Fundamentally if the page is being generated by JavaScript then there is no way to tell when it has "finished" loading.

However. I typically try to retrieve a page element, catch the exception and keep on trying until a timeout is reached. I might also check that the element is visible not merely present.

There must be some DOM element whose visibility you can use to test that a page has "finished" loading. I typically have a wait_for_element_visibility, and wait_for_element_presence functions in my test cases.

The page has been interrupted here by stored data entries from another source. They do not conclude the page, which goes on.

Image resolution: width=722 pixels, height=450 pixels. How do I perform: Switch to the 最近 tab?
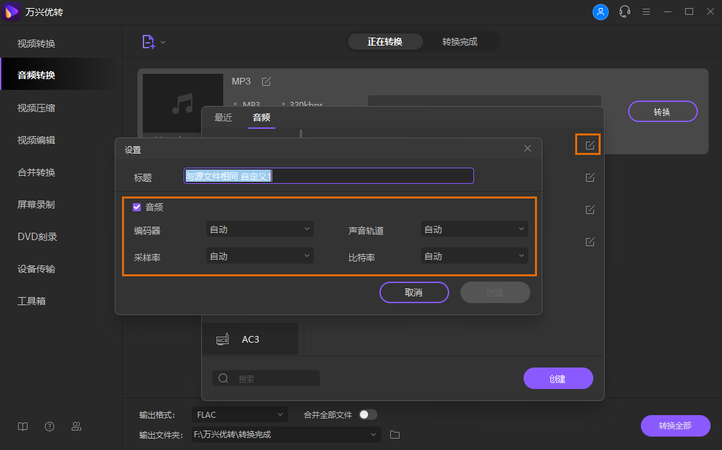tap(223, 117)
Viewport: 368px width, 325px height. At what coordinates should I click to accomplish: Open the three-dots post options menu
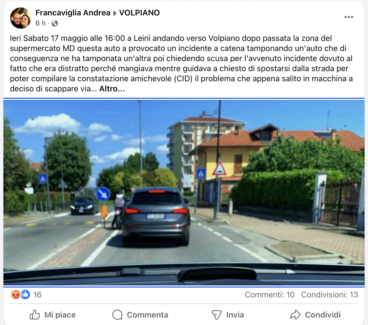(349, 17)
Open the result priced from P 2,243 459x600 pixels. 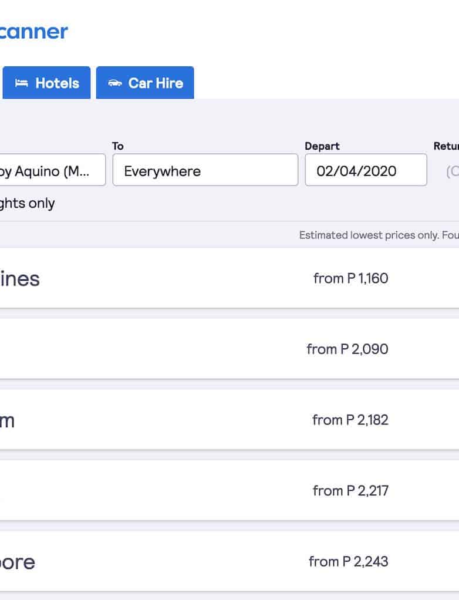pos(348,561)
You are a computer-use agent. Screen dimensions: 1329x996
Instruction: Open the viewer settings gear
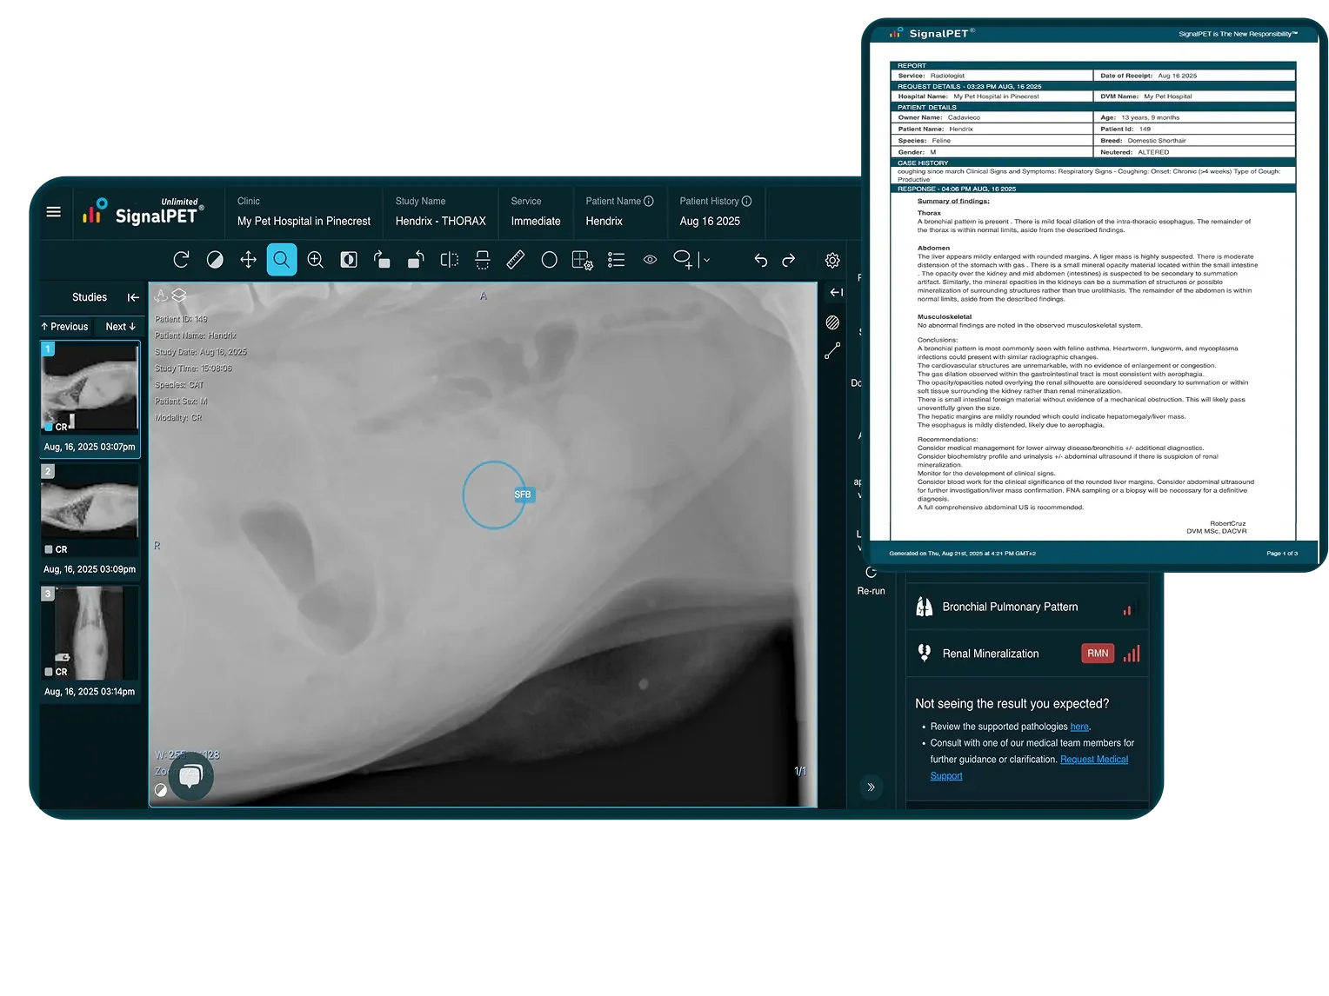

def wait_for_visibility(self, selector, timeout_seconds=10):
    retries = timeout_seconds
    while retries:
        try:
            element = self.get_via_css(selector)
            if element.is_displayed():
                return element
        except (exceptions.NoSuchElementException,
                exceptions.StaleElementReferenceException):
            if retries <= 0:
                raise
            else:
                pass

        retries = retries - 1
        time.sleep(pause_interval)
    raise exceptions.ElementNotVisibleException(
        "Element %s not visible despite waiting for %s seconds" % (
            selector, timeout_seconds)
    )

get_via_css is one of my own functions but I hope it's fairly clear what it is doing.




ANSWER 2

Score 3


Here's my version that I have used:

from selenium.webdriver.common.by import By
from selenium.webdriver.support.ui import WebDriverWait
from selenium.webdriver.support import expected_conditions as EC

def waitForLoad(inputXPath): 
    Wait = WebDriverWait(browser, PATIENCE_TIME)       
    Wait.until(EC.presence_of_element_located((By.XPATH, inputXPath)))

The top line in the function is a generic wait. The second one is an expected conditions where it is trying to find an element that you know exists on the page. You can change it so instead of Xpath it does CSS_SELECTOR, NAME, ID, CLASS, etc. there are many others, but you'd have to look up the expected conditions documentation. Hope that helped, it helped me when I figured it out.